Faculty Teach Local Girls about Science
The Green Street Teaching and Learning Center hosted a Girls in Science Camp Aug. 3-7. Wesleyan faculty members Ruth Johnson, assistant professor of biology (pictured third from left); Erika Taylor, assistant professor of chemistry, assistant professor of environmental studies (pictured at far right); Chris Othon, assistant professor of physics (pictured at left), along with three undergraduate students, worked with the campers on various experiments. Sara MacSorley, director of the GSTLC (second from left), coordinated the activities.
Johnson led the campers on a bug hunt through Wesleyan’s West College Courtyard garden. There, the girls observed insects while considering insect diets and insect life-cycles. The girls also learned about the life-cycle of the fruit fly and set up an experiment to test the effects of feeding flies a high-sugar diet (this negatively affects the fly life-cycle, and is akin to inducing Type II Diabetes). Johnson also taught the campers about genetic variations (mutations) that affected wing and bristle development.
“Learning about these phenotypes served as an intro to genetics, genes and proteins,” Johnson said.
Johnson also taught the girls about microscopy. After a short presentation on how a variety of biological objects appear when viewed with high magnification, the girls viewed and captured images of the fly pupal eye with a fluorescent microscope. The girls also viewed a variety of mutant adult fly eyes with dissecting microscopes and, to build their skills in observation, built 3D models of these with modeling clay.
Taylor and Othon started the week with lessons on scientific inquiry, where campers learned about writing in a notebook, how to measure the mass, temperature and distance of objects, and how to use scientific measurements such as Fahrenheit vs. Celsius. Taylor talked to students about good and bad bacteria and had them culture bacteria from themselves and their environment – testing their hypotheses about where they would find the most and least. She also taught the students about DNA and had them extract it from strawberries. The campers also learned about mutating DNA and how a gene is the code for making proteins.

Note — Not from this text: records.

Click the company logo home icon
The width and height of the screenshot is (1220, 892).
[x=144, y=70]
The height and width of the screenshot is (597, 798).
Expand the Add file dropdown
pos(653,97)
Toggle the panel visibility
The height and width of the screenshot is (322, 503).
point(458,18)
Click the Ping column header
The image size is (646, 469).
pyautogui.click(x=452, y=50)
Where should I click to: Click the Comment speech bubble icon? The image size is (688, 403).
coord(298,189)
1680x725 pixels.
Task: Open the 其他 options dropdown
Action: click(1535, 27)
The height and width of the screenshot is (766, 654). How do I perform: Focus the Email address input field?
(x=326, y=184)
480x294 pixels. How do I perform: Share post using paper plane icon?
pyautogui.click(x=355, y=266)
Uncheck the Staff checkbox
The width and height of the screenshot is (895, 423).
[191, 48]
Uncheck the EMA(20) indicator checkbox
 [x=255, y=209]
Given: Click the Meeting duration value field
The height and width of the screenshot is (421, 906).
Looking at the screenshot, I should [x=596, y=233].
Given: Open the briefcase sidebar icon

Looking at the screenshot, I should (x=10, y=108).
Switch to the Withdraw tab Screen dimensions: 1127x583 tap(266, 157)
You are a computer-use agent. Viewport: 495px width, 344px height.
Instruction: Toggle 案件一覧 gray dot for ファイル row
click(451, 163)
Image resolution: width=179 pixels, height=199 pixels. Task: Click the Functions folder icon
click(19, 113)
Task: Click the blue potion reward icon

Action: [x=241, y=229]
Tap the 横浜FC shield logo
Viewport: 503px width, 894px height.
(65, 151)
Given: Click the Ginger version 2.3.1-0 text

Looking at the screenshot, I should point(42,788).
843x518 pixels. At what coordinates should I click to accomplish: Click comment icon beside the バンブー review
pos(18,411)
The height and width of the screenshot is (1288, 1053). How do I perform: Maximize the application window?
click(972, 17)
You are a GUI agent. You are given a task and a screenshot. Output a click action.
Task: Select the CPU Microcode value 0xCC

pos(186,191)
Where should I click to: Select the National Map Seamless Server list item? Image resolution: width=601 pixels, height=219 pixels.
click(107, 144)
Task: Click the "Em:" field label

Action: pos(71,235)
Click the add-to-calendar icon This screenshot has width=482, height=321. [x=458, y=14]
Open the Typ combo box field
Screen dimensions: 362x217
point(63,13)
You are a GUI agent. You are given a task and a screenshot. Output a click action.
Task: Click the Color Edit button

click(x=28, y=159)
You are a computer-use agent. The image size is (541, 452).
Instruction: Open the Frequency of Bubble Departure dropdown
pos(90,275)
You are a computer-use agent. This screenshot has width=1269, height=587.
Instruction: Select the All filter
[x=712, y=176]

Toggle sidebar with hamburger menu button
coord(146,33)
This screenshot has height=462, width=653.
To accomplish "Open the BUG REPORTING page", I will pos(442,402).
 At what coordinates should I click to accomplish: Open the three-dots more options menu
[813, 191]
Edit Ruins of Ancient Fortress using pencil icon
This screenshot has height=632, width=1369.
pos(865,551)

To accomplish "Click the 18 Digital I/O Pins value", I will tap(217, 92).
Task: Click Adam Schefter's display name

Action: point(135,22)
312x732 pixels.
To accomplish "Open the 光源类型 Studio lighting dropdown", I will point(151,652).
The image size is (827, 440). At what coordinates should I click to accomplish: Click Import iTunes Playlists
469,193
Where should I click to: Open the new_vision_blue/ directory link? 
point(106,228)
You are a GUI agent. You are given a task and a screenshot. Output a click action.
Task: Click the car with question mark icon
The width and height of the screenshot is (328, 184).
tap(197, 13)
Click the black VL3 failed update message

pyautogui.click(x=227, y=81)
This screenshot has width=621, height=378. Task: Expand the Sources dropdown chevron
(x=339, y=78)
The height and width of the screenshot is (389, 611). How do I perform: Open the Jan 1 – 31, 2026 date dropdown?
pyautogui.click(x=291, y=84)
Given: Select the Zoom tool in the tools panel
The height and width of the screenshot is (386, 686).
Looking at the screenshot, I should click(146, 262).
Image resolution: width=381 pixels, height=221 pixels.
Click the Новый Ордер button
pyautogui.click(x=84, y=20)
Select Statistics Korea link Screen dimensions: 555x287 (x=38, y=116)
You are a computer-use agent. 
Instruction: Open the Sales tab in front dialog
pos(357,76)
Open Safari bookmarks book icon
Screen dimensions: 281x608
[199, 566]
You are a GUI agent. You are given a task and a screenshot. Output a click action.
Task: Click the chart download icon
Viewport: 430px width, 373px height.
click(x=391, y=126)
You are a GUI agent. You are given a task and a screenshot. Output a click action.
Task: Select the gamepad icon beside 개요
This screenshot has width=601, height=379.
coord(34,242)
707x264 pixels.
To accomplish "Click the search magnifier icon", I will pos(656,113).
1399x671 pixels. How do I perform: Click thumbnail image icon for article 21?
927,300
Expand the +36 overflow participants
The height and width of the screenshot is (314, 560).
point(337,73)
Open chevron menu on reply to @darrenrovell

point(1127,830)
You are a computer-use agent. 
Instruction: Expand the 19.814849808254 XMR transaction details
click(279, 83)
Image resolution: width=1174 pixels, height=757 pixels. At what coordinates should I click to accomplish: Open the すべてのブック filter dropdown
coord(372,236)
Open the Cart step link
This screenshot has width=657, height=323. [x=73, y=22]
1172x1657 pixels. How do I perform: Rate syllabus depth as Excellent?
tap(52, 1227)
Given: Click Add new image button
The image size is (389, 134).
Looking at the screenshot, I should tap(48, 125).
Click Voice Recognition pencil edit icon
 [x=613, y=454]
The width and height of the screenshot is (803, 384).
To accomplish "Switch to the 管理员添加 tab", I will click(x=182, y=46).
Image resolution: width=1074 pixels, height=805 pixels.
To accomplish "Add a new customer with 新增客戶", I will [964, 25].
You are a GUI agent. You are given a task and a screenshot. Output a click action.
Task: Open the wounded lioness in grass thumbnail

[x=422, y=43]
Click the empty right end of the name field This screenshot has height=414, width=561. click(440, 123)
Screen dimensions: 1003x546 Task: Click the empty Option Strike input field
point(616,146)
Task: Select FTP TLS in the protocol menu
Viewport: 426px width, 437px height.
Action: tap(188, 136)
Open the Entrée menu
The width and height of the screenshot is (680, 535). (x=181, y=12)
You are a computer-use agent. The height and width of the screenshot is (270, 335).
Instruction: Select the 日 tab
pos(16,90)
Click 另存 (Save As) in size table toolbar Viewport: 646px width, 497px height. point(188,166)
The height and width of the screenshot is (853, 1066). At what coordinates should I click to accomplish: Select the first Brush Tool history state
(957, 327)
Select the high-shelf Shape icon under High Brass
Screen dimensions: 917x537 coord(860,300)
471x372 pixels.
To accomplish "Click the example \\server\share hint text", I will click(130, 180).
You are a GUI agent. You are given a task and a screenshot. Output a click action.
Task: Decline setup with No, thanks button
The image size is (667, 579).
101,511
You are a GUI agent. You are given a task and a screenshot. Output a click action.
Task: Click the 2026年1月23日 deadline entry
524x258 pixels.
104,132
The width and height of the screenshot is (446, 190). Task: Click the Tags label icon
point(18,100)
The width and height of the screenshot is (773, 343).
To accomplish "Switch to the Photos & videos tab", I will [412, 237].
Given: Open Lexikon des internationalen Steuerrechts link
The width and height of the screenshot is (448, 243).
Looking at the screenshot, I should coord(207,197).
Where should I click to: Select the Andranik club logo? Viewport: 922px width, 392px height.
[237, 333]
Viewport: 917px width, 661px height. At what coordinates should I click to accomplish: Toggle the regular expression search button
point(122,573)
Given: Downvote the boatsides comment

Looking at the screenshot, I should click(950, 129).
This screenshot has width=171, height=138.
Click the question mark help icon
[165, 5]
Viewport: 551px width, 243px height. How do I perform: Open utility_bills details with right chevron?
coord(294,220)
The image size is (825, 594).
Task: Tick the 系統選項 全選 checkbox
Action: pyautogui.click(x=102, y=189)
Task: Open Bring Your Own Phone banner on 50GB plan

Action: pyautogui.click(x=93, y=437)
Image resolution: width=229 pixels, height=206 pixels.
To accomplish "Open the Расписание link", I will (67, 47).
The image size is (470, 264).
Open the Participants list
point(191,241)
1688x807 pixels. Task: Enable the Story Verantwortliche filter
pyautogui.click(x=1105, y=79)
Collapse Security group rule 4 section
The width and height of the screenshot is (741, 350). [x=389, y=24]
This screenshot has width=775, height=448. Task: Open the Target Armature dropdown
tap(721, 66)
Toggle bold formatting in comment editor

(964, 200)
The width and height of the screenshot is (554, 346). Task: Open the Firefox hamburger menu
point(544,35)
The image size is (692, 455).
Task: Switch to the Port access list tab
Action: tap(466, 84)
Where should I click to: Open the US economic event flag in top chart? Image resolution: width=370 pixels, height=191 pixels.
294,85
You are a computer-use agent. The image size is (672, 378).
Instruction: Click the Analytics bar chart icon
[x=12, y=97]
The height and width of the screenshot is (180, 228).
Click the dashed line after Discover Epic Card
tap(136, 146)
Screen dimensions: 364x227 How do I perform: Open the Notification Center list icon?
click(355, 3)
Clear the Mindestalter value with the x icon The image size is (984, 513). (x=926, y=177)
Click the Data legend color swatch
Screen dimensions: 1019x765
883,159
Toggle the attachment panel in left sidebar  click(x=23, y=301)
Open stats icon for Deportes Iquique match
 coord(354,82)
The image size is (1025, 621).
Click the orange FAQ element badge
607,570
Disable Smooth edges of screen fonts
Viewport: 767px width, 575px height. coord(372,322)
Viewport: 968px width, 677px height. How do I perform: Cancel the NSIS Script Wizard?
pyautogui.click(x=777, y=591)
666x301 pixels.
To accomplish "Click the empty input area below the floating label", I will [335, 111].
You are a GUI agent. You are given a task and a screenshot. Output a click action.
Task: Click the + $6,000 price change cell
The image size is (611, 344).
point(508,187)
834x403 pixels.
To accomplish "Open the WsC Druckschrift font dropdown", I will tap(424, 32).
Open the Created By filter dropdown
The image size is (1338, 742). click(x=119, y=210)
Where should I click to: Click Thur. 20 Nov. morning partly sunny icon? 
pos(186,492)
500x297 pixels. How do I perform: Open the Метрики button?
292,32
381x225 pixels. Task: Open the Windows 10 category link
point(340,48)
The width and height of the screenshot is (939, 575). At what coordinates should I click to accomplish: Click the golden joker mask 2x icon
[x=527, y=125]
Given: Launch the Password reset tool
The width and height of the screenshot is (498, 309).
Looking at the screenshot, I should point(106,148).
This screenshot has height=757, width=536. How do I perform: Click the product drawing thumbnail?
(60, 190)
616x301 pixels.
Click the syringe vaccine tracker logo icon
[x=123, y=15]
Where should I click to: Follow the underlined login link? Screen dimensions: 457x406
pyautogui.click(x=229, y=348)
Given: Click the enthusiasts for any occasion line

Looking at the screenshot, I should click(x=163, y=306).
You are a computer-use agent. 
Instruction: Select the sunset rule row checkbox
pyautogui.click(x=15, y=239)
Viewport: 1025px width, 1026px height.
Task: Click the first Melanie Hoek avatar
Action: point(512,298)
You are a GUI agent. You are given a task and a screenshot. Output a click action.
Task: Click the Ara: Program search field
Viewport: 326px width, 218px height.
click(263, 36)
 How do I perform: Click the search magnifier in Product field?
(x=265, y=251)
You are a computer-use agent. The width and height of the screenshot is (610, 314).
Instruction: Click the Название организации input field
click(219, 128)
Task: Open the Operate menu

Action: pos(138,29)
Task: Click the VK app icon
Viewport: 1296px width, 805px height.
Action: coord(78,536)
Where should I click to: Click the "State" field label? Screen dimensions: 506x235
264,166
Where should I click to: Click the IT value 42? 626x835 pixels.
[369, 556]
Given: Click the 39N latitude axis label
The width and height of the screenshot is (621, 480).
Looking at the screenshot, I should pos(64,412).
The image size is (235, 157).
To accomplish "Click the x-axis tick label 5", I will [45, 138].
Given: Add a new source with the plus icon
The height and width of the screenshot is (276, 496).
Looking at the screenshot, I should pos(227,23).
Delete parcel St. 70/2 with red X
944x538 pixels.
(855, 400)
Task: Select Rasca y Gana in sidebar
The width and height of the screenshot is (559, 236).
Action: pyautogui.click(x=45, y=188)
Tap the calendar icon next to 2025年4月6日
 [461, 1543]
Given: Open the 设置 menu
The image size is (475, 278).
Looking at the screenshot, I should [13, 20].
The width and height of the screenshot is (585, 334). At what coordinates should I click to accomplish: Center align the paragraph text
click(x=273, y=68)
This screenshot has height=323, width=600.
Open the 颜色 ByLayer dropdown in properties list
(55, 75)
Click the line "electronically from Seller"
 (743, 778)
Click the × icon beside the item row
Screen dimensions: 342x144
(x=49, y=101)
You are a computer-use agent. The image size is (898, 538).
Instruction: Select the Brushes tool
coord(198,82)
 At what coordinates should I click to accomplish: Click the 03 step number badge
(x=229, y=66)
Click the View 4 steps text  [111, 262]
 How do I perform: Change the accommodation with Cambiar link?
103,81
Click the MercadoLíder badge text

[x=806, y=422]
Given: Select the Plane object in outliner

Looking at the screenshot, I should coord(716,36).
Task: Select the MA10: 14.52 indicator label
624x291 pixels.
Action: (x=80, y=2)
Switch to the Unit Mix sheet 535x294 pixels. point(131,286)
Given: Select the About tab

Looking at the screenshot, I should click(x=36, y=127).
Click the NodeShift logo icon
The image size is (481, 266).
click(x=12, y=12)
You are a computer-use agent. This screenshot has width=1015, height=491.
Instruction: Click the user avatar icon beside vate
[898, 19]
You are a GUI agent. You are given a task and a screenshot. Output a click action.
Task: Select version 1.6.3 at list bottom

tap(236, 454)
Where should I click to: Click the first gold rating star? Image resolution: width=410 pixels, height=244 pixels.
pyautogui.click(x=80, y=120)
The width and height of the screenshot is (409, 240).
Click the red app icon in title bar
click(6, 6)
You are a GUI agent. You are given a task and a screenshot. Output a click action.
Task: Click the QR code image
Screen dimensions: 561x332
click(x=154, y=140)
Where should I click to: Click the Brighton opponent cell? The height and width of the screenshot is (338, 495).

Othon taught the campers about states of matter and phase transitions, but instead of emphasizing the traditional states of matter, they focused on fluids, hydrogels and non-newtonian fluids (oobleck). They also looked at light as a tool and investigated the interaction of light with matter. Campers learned about photons and their properties, such as wavelength.
“We used gratings to break light up into its wavelengths, and then focused light using lenses.
As part of the wrap-up, Taylor and Othon led a lesson on bubbles, where the campers tested different chemical recipes to see what made the best bubbles. They also observed the colors on the bubbles and noticed a pattern in the changes in colors that happen right before the bubbles pop.
The campers also sampled ice cream made with liquid nitrogen.